42 - Alphonso Davies
Davies was one of the shooting stars of last season’s list, with a levelling out perhaps a natural follow-up to such a dazzling trajectory on Bayern’s triumphant 2020 Champions League campaign. Still learning as a full-time left-back having arrived in Germany as a winger, potentially to succeed Franck Ribéry or even Arjen Robben, he suffered from a few injuries and then had to deal with the departure of his on-pitch mentor, David Alaba. Yet he has emerged in the last part of 2021 as a real leader for Bayern’s defence at only 21, which reminds us just how bright his future is.
64 - Leon Goretzka
Goretzka continues to be at the heart of everything Bayern Munich do. Dropping 24 places from last year’s standing is perhaps a reflection of his team’s loss of their Champions League title, and the injury that ruled the midfielder out of the second leg of the extremely tight quarter-final loss to Paris Saint-Germain was perhaps its deciding factor, underlining his importance. Goretzka also struggled for fitness at the Euros, though his equaliser against Hungary and his defiant message to travelling right-wing ultras immediately afterwards was one of the tournament’s most beautiful moments. He has already been vital for Julian Nagelsmann this season.

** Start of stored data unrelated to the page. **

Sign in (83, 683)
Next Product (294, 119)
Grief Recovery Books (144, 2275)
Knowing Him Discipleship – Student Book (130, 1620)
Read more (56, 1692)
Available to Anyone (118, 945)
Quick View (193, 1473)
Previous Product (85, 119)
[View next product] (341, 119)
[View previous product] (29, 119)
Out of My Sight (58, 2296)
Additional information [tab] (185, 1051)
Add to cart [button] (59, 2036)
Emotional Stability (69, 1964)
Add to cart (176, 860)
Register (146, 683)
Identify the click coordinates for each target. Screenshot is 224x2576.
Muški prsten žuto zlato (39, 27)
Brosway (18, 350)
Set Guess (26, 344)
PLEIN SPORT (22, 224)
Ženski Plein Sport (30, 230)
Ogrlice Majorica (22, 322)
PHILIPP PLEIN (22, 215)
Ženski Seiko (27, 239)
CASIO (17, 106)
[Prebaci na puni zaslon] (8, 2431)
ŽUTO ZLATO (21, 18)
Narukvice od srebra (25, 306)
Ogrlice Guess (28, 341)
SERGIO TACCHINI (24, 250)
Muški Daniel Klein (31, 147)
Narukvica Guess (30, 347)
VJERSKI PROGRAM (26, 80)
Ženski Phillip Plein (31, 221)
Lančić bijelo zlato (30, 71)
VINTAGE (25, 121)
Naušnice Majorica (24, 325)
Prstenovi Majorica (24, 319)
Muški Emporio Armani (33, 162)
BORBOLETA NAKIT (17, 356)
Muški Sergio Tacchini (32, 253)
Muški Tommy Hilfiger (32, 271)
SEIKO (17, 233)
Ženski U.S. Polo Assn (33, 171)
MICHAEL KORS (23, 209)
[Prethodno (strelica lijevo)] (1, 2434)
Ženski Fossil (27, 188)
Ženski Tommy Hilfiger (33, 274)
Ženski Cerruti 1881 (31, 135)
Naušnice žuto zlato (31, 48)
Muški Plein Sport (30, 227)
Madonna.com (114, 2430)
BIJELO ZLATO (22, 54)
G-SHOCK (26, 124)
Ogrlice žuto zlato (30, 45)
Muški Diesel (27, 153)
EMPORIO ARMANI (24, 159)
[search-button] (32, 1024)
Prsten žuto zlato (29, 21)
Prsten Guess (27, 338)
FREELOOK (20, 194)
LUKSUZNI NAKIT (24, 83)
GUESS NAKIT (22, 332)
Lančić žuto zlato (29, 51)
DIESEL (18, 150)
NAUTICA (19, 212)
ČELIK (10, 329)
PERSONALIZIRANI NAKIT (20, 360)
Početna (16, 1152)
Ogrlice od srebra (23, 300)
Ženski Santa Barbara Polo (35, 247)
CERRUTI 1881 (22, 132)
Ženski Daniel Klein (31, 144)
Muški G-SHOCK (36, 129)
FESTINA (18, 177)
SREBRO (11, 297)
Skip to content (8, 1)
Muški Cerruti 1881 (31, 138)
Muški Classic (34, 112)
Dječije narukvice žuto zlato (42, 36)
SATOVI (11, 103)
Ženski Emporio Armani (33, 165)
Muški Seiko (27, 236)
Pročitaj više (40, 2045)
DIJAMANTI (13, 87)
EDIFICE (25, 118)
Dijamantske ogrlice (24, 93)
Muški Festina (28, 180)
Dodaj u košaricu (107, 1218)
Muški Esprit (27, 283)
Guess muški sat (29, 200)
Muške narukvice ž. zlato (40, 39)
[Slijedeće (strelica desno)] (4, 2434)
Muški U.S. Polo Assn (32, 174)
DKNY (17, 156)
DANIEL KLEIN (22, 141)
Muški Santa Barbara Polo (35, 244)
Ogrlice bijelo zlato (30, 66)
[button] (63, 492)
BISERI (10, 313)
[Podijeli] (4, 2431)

The other non-Bayern Germans in the rankings are Manchester City’s İlkay Gündoğan (35), Chelsea’s Kai Havertz (47) and Antonio Rüdiger (48), and Real Madrid’s Toni Kroos (65).
The other non-Bayern Bundesliga players in the rankings are Borussia Dortmund’s Erling Haaland (7) and Jude Bellingham (72), Bayer Leverkusen’s Patrick Schick (79), and RB Leipzig’s Dani Olmo (90).